Stored items:
%%
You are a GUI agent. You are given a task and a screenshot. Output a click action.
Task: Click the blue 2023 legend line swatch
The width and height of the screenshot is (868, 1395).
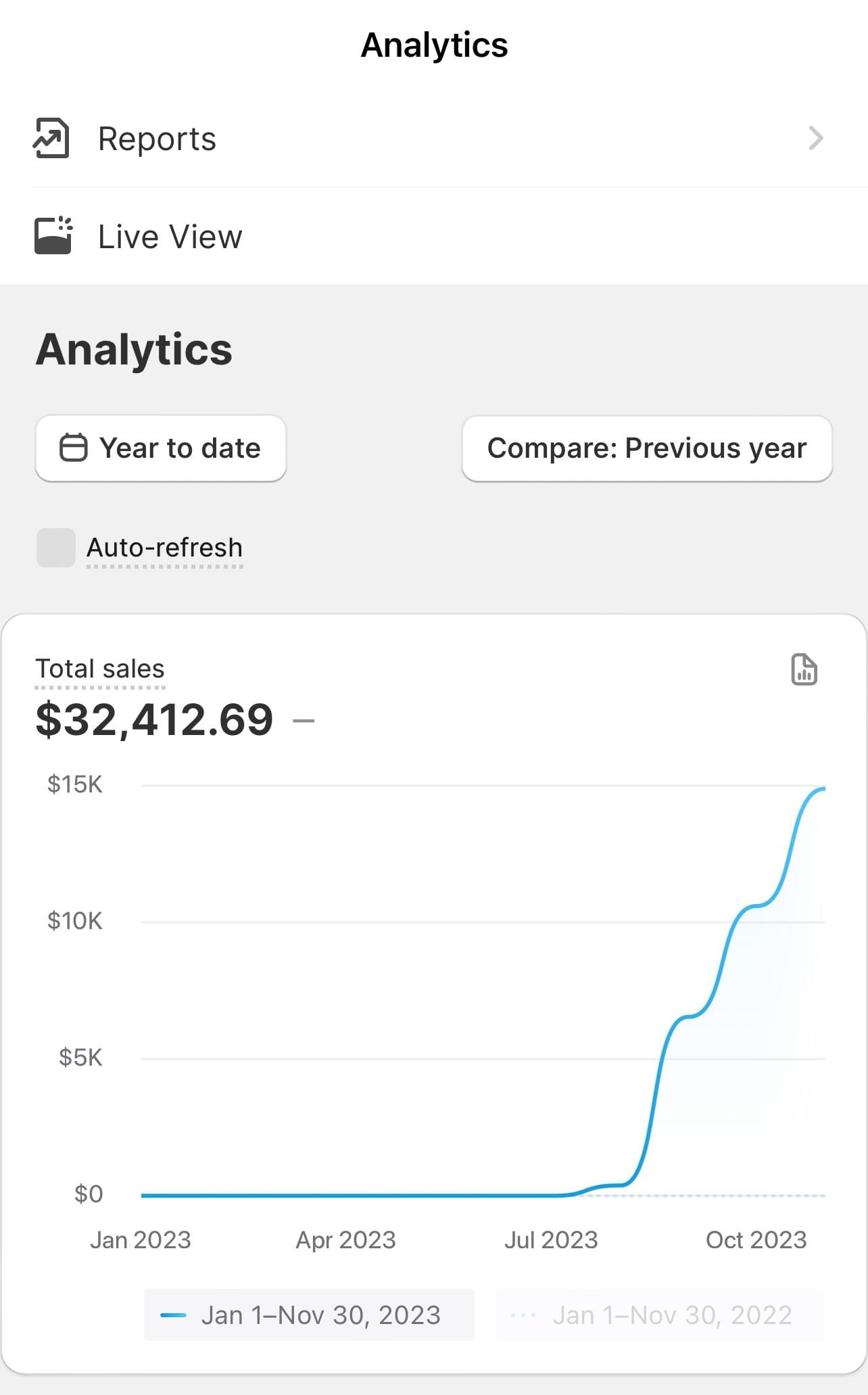click(173, 1315)
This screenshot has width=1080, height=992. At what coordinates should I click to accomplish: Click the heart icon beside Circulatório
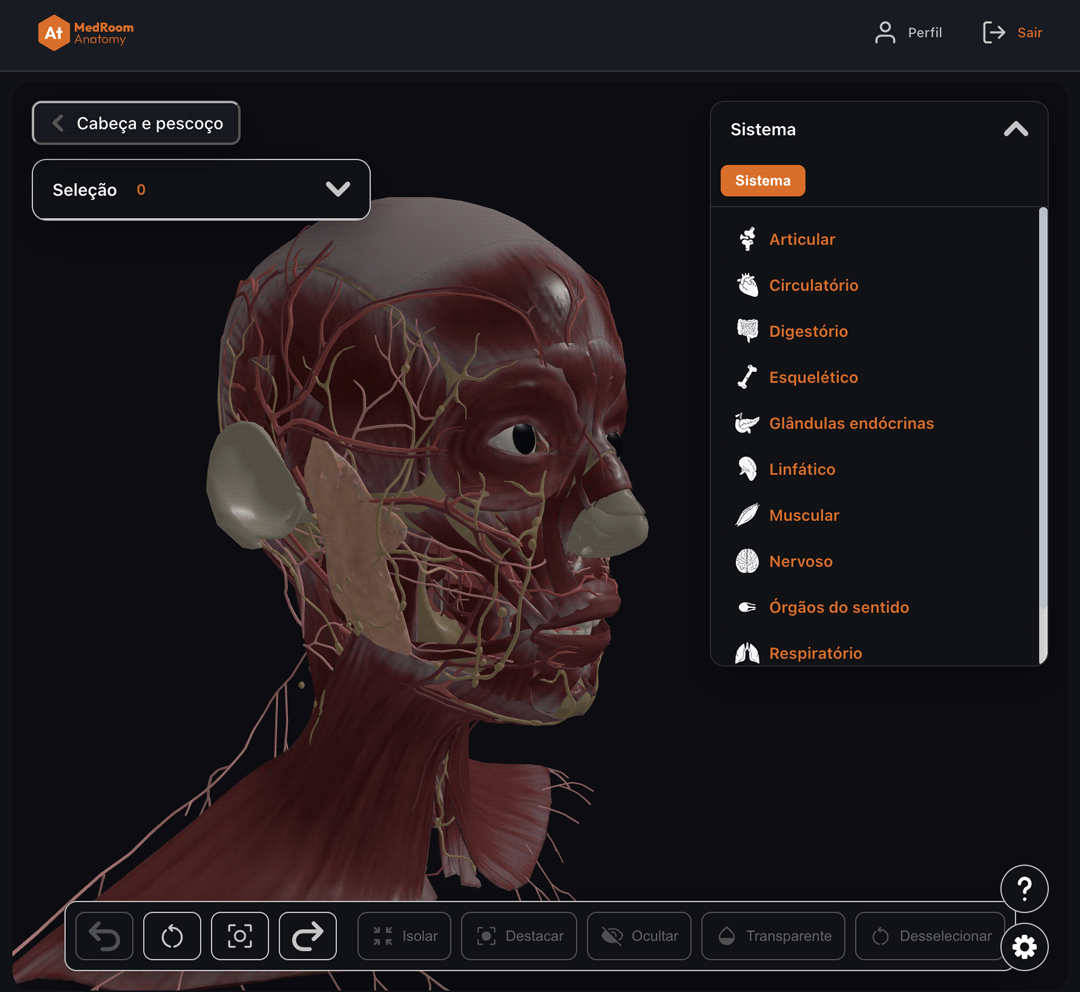(x=747, y=285)
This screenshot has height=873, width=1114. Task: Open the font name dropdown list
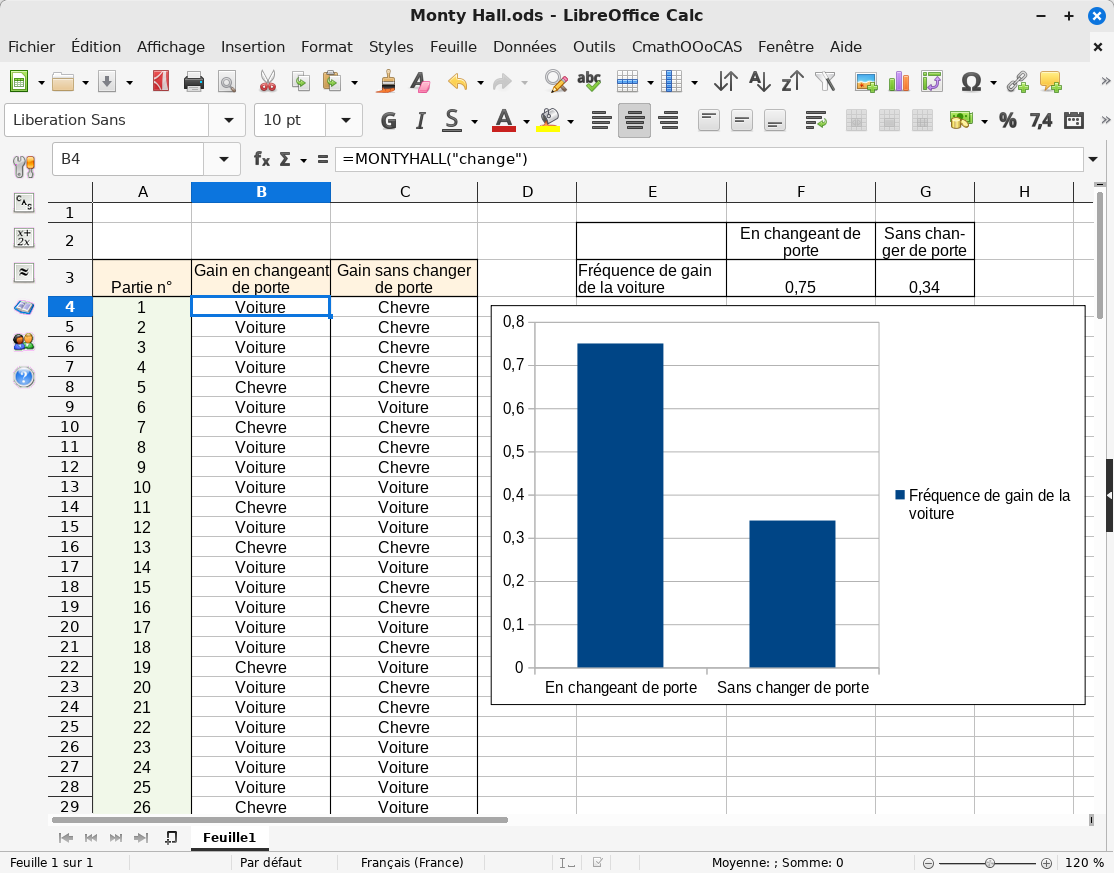227,120
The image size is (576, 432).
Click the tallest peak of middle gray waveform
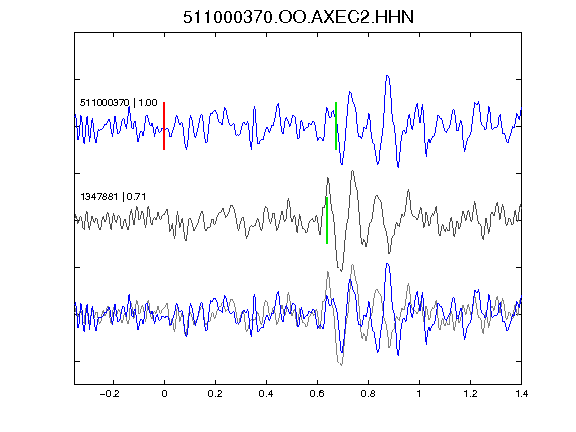353,171
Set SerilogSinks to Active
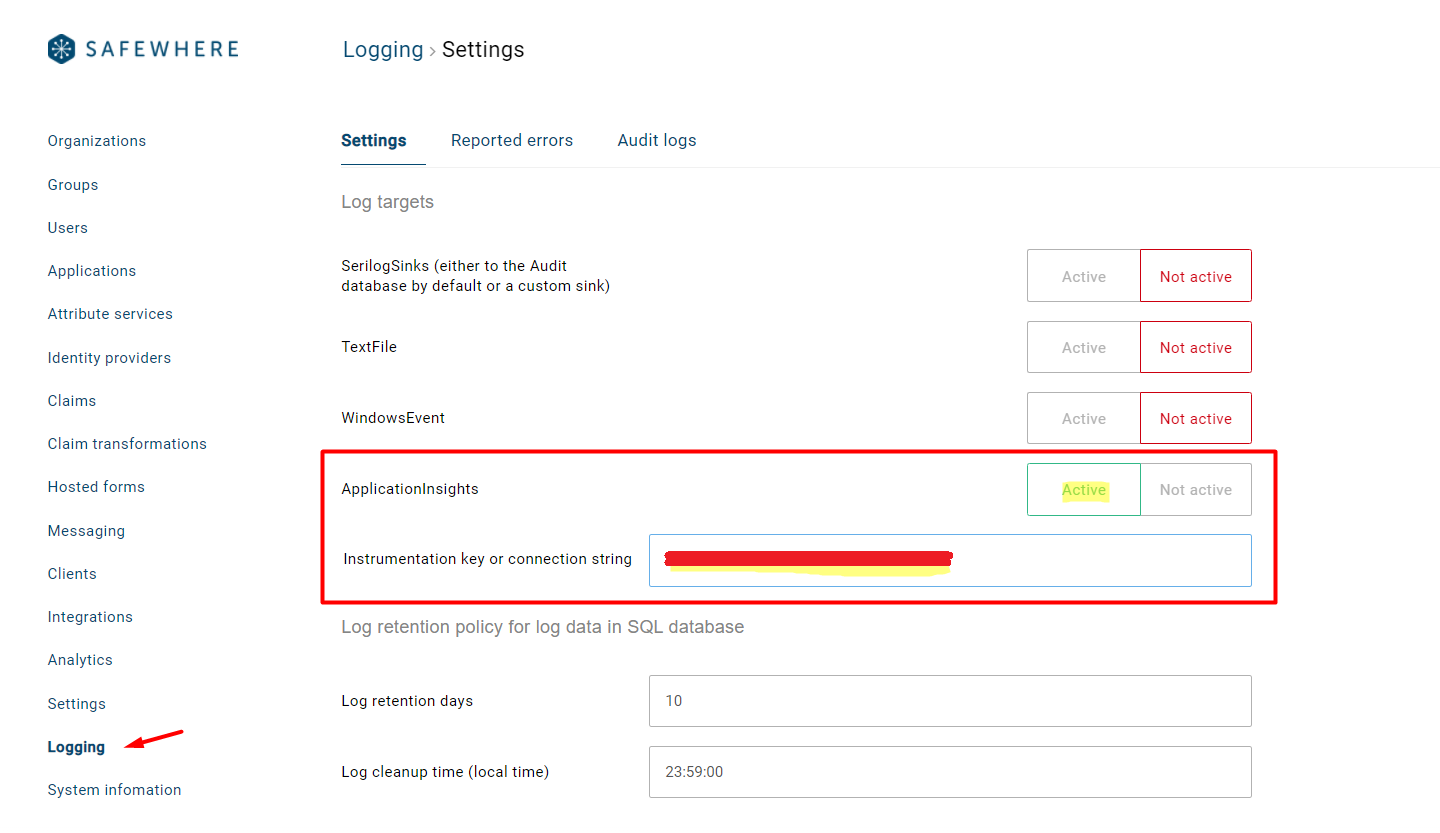 pos(1083,276)
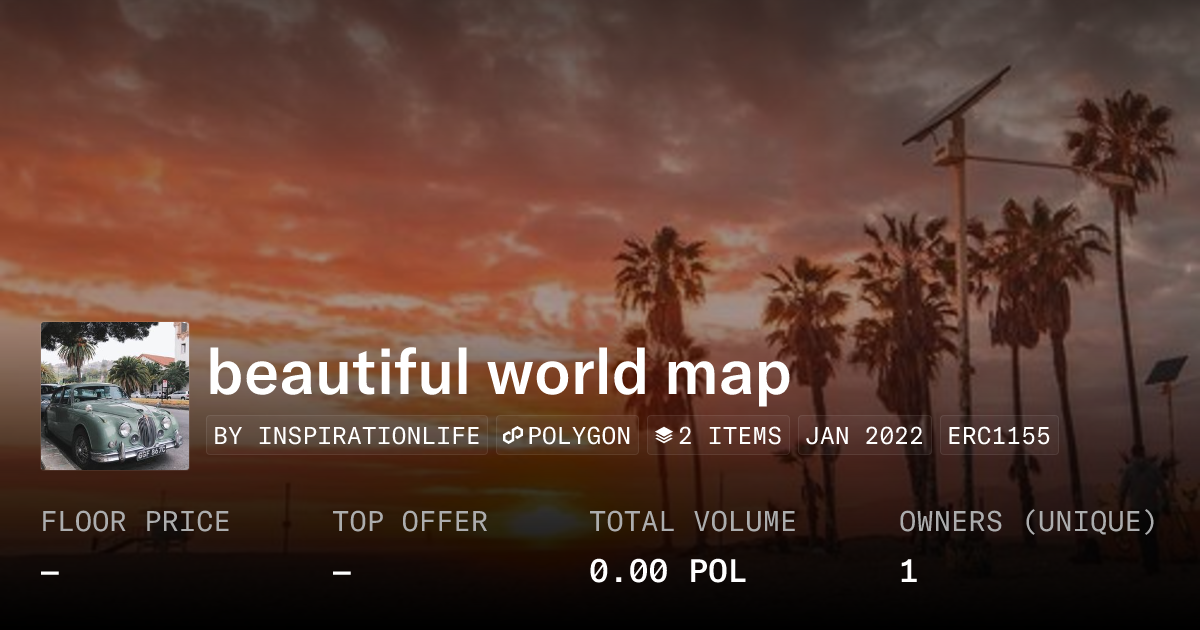
Task: Click the FLOOR PRICE stat label
Action: click(135, 521)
%%
- **Instructions to follow**:
Exactly the lines from the line with "Click the tallest" through the end of the data are to be reproduced, and no picture is to be included.

- **Response to this task**:
Click the tallest peak of middle gray waveform
353,171
Set SerilogSinks to Active
 pos(1083,276)
Task: Click the FLOOR PRICE stat label
Action: click(135, 521)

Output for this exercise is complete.